Foi assim que nasceu a expressão Nova República, que marcaria fortemente seu governo. Tancredo pediu a Afonso Arinos que mandasse uma colaboração sobre a parte jurídica de seu discurso de posse. Veio um texto frustrante.

Decepcionado, Tancredo pediu a Salles para reler o texto e descobrir uma frase marcante, ao menos. Salles acabou descobrindo ouro no bilhete manuscrito que acompanhava o texto. Nele, Arinos dizia que o texto era "uma contribuição para criar uma nova República". Salles pinçou a expressão e Tancredo a consagrou.

Salles conta que um movimento fundamental da ascensão de Tancredo à presidência foram os comícios feitos em várias capitais.

Aparentemente inúteis - porque não era uma eleição direta -, todos os comícios tiveram ampla participação do povo e serviram para mostrar o apoio popular e, portanto, para dar legitimidade a Tancredo Neves.

TV COMO ARMA

Outro artifício usado foi o pedido que os partidos de oposição fizeram discretamente à Justiça Eleitoral para autorizar o televisionamento da sessão do Congresso que elegeria o futuro presidente. A Justiça concedeu a autorização e tudo foi acertado com as televisões.

Isso depois virou uma arma para constranger parlamentares que hesitavam em apoiar Tancredo: eles ouviam o argumento de que "o Brasil inteiro" veria seu voto em Maluf.

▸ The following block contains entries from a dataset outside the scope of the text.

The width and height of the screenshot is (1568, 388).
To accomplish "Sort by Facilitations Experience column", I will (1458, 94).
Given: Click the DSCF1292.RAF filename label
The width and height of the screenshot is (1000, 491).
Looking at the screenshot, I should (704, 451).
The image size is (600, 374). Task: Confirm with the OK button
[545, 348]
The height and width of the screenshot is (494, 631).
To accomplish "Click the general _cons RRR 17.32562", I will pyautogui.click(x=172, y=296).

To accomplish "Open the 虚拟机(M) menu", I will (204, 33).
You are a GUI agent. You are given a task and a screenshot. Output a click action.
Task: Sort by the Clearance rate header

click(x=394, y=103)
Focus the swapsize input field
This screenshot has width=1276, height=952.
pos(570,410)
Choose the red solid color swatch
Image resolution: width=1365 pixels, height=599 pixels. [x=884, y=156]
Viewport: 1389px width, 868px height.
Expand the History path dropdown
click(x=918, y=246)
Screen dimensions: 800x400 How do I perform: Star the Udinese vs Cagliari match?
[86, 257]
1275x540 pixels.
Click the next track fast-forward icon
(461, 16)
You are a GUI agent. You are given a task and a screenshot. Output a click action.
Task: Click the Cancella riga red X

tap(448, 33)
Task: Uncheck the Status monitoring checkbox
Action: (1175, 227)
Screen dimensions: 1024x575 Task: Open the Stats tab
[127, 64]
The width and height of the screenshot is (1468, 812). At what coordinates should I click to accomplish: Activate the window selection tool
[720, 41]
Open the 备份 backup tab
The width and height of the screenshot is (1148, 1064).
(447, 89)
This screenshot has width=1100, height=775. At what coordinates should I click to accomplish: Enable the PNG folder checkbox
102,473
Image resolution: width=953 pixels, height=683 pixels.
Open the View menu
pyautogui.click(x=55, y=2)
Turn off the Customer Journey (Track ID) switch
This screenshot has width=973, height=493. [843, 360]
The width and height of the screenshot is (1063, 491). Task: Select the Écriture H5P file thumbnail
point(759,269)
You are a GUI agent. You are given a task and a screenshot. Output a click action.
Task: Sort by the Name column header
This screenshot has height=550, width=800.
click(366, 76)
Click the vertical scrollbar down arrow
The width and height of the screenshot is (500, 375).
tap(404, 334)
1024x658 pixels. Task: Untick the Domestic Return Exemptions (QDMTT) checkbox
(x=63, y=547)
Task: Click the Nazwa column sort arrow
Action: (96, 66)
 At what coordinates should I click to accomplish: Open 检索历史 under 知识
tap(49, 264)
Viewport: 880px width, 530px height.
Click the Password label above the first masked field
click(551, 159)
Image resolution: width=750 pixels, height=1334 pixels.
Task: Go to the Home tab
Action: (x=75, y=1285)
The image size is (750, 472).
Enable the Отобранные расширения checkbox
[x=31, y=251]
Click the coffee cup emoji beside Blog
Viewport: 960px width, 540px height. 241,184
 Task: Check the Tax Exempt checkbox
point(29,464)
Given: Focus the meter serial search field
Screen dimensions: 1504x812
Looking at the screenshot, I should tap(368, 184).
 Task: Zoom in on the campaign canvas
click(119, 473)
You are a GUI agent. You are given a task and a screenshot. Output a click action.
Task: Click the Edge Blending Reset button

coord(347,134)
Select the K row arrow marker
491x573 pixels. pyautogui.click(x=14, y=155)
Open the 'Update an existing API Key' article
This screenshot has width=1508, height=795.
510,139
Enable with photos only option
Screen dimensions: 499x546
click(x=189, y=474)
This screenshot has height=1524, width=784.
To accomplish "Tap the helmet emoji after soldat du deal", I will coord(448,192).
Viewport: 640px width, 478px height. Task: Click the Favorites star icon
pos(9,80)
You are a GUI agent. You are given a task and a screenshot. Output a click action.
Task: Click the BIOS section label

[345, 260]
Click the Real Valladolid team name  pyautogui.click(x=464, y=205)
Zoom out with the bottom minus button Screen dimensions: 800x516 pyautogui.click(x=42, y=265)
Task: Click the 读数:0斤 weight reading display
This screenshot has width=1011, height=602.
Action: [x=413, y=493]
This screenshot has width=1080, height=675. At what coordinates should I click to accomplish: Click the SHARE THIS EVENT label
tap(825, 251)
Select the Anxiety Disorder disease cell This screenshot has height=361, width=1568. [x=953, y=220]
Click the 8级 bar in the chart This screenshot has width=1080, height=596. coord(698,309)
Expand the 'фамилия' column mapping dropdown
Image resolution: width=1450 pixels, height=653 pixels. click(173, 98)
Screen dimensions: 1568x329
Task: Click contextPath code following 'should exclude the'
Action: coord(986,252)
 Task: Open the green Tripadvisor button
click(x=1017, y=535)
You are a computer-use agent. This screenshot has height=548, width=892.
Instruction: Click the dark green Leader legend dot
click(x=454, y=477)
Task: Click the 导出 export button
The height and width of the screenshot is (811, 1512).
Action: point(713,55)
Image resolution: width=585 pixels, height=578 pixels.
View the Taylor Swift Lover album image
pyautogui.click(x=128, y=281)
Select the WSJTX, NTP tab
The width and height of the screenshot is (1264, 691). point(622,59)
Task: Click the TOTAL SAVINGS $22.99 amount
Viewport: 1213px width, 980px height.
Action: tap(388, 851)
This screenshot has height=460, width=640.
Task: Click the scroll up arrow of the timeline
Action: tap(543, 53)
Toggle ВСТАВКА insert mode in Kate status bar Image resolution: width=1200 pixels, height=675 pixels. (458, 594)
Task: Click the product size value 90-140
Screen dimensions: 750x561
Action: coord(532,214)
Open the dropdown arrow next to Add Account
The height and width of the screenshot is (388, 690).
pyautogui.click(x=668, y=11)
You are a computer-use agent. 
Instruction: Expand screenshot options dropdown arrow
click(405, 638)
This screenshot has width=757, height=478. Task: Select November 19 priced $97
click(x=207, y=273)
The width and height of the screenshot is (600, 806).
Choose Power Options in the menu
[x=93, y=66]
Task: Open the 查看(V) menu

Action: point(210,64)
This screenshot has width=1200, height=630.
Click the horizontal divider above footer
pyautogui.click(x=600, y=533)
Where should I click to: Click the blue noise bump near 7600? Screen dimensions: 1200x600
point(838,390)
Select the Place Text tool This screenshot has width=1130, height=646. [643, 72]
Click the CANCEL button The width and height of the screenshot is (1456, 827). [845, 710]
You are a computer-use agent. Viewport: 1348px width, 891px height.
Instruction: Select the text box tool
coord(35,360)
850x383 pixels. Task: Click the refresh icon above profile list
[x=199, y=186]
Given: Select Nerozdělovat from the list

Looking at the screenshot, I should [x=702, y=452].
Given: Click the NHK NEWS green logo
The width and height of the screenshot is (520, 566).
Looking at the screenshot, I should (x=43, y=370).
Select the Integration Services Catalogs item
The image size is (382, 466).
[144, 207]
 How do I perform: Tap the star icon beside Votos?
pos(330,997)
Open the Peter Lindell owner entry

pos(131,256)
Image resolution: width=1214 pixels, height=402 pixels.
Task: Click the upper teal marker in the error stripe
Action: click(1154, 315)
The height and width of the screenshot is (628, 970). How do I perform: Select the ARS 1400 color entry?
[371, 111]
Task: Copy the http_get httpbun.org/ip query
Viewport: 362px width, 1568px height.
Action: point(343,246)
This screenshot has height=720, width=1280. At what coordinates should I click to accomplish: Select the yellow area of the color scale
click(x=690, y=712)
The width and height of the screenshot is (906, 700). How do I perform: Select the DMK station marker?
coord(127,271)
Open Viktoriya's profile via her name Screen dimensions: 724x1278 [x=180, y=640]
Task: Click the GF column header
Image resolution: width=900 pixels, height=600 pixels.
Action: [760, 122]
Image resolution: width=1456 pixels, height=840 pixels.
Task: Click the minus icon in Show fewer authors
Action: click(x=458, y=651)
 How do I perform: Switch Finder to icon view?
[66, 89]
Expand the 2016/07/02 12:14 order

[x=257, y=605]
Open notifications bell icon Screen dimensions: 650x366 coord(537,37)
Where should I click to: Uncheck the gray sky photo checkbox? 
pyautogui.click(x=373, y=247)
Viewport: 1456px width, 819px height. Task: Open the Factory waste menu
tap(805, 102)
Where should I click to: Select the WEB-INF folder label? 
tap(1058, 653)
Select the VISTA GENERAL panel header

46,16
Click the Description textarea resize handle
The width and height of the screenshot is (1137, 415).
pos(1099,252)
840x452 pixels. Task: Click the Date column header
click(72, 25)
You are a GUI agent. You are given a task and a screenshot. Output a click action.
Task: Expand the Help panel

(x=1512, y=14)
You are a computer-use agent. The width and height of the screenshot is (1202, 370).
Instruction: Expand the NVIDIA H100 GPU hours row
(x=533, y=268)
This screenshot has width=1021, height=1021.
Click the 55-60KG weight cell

A adesão era quase sempre imediata.

Logo se construiu forte pressão popular, claramente perceptível pelos parlamentares hesitantes, em favor da candidatura Tancredo, na esteira do movimento das diretas, que tinha ocorrido no semestre anterior.

Para complementar, a assessoria de Tancredo estimulava a realização de pesquisas de opinião para verificar o apoio popular a Tancredo (e a Maluf).

O apoio a Tancredo, lembra hoje Mauro Salles, era sempre em torno de 70%. Curiosamente, no Colégio Eleitoral Tancredo teve 69% dos votos.